> _Quoted passage_
This is a story about Farzana, translated by her daughter Zarghuna and written up by Maya Evans.

When I was six, life was good; I didn’t know anything outside my mother and father’s world. In the village where I lived it was possible to see the mud houses from far away. The Baba Mountains stretched forever into the distance. In spring everything was lush green, the water flowed from the mountains feeding the stream in front of our house, all the time you could hear water flowing. People worked hard on the land every day in the mountains herding sheep and goats or working in the shops at the Bazaar. Women made bread in tandoors. Life in the village of Topi was hard but people were happy.
Collecting water in Afghanistan
I had just started school for maybe a month when the war started. The Russians had come to Bamiyan and it was the beginning of war for Afghanistan. When the helicopters started to drop bombs on our village the people fled to the mountains to live in caves. Sometimes two families would live in a cave for two or three months. We loaded food and blankets onto a donkey and crossed the rocky mountain paths to the safety of the caves. During the day the men would go out to cut alfalfa and the women sometimes travelled back to the farms to collect vegetables. I stayed in the cave and played with my dolls and my siblings, an older sister and two big brothers.

It took a long time for the Russian war to end, maybe two or three presidents passed. It was hard growing up under constant pressure. People were always afraid and they couldn’t travel freely. When I was 12, I got to travel with my grandmother to Kabul when it was under the control of the Russian “iron fist.” Although Kabul was full of Russians then, and “bad men” who would beat people, Afghan women wore short skirts and sometimes didn’t wear head scarves. I remember once being on a bus and a woman admired my handmade scarf from Bamiyan. The woman stroked it and said she had never seen a scarf like mine and asked me to bring one back from Bamiyan for her.

Kabul was clean then, not like today. The rivers, which now contain more rubbish than water, were a source of life and leisure for Afghans, with people fishing on the banks and even swimming. The streets weren’t crowded and the air was clean. I remember seeing the Russian tanks leaving to fight in the Panjsheer valley. When the soldiers left they were happy, but when they returned they were beaten, carrying their dead and wounded from a battle. This victory made the Tajik Commander Ahmed Sheer Mahsood’s name, forever glorified in Afghan history as “The Lion of the Panjsheer.”

After the war, people were very poor and there wasn’t much food. Many Afghans became refugees in Iran, including my two brothers. One of my brothers travelled on foot in women’s clothing to avoid being forced to become a fighter. Those still living in the village returned to work on their farms, growing potatoes and wheat, and keeping cows. My grandmother and I planned to follow my brothers, but my older sister, who had recently married in Kabul, fell pregnant, so my grandmother stayed to help her with the baby.

> _Extracted entries_
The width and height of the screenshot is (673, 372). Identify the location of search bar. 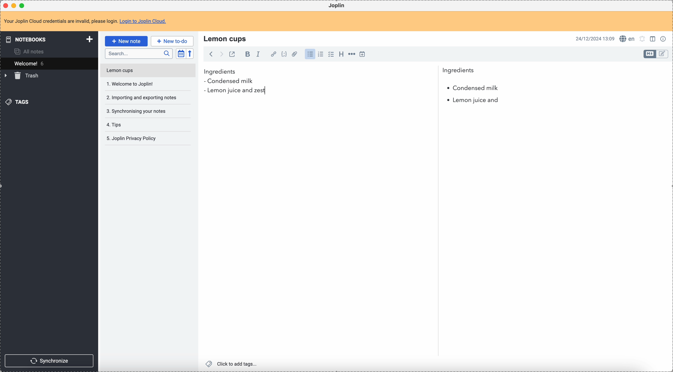
(138, 54).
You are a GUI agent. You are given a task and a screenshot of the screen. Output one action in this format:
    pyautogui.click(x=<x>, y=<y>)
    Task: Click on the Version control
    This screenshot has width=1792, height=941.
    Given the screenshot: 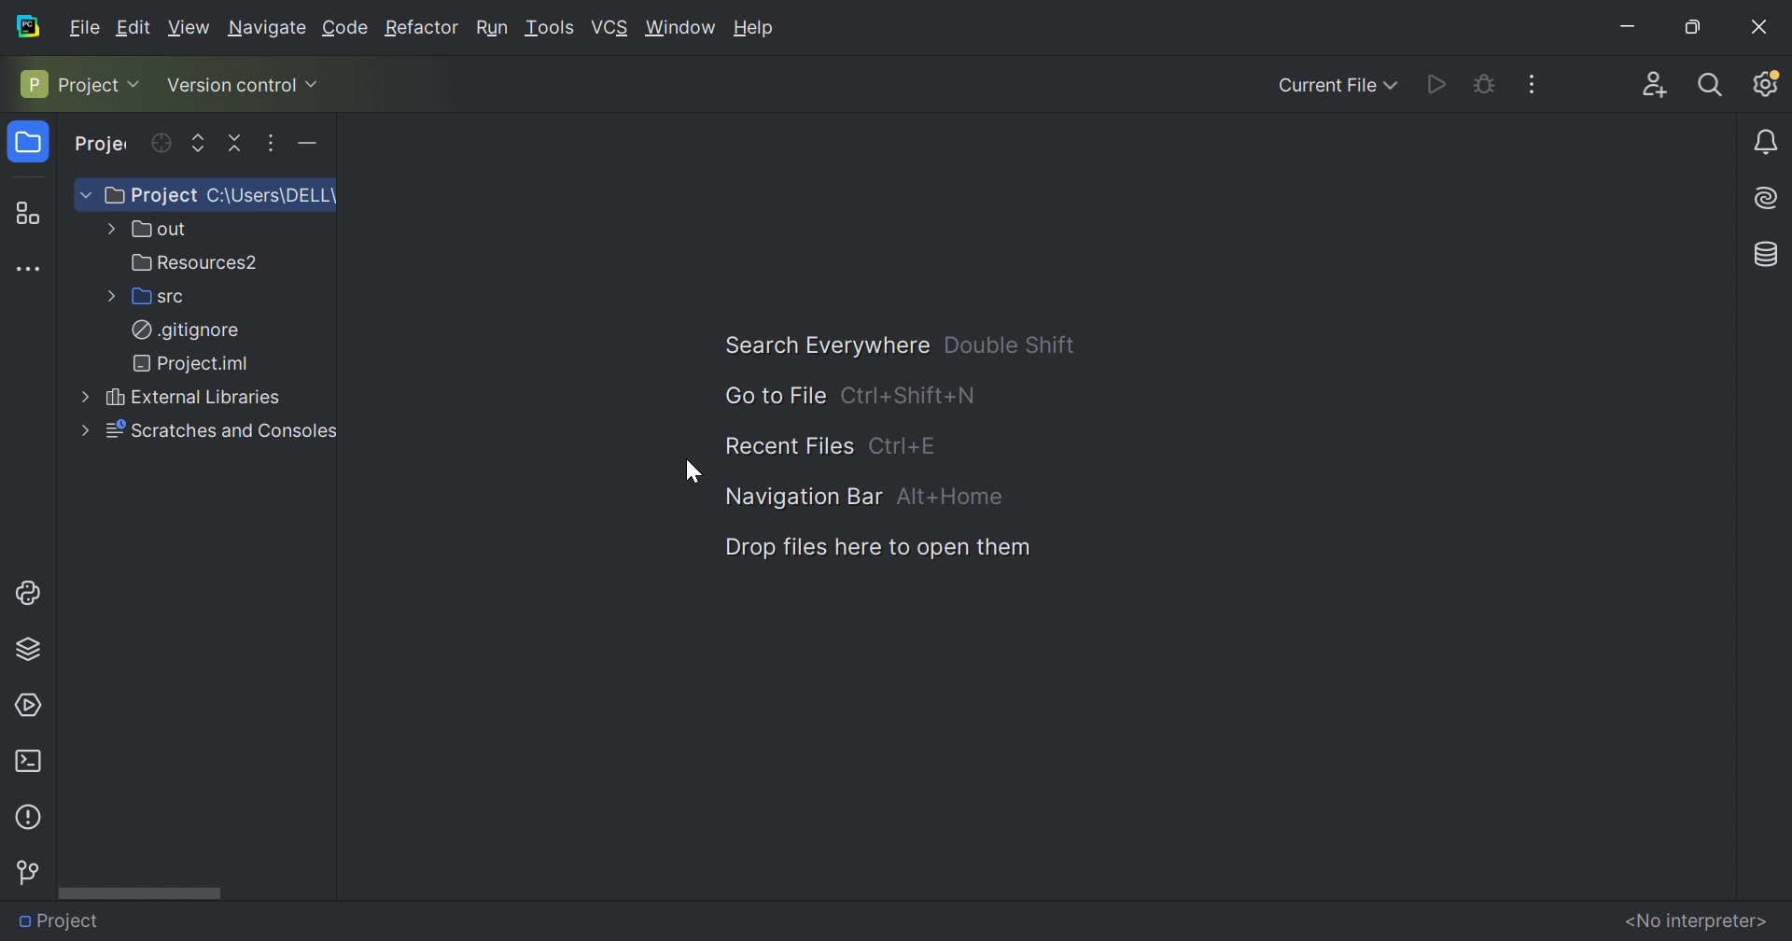 What is the action you would take?
    pyautogui.click(x=26, y=873)
    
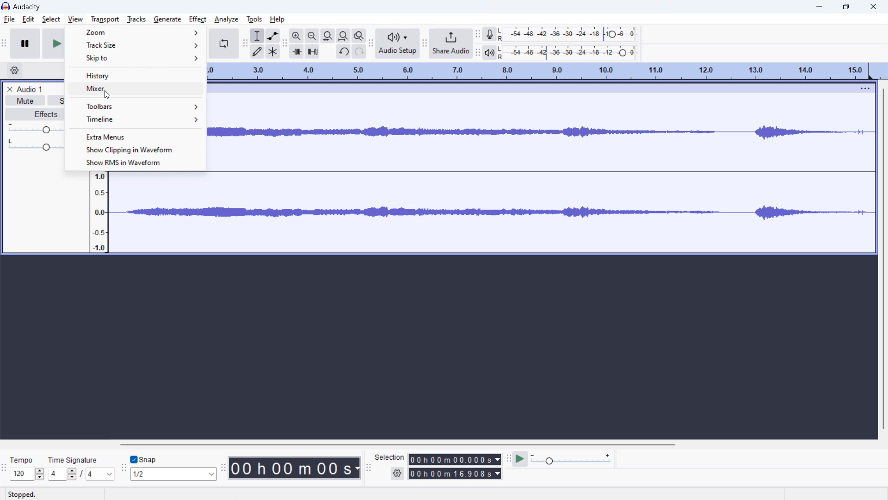 Image resolution: width=888 pixels, height=500 pixels. I want to click on show RMS in waveform, so click(135, 162).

> _The tasks_
1 - In Farzana's story, what did the people of the village do when helicopters began dropping bombs on it?
2 - Copy the passage of Farzana's story from "Collecting water in" to "two big brothers.".
The listing stands apart from the story and is separate material.

> _Exercise solutions_
1 - They fled to the mountains to live in caves.

2 -
Collecting water in Afghanistan
I had just started school for maybe a month when the war started. The Russians had come to Bamiyan and it was the beginning of war for Afghanistan. When the helicopters started to drop bombs on our village the people fled to the mountains to live in caves. Sometimes two families would live in a cave for two or three months. We loaded food and blankets onto a donkey and crossed the rocky mountain paths to the safety of the caves. During the day the men would go out to cut alfalfa and the women sometimes travelled back to the farms to collect vegetables. I stayed in the cave and played with my dolls and my siblings, an older sister and two big brothers.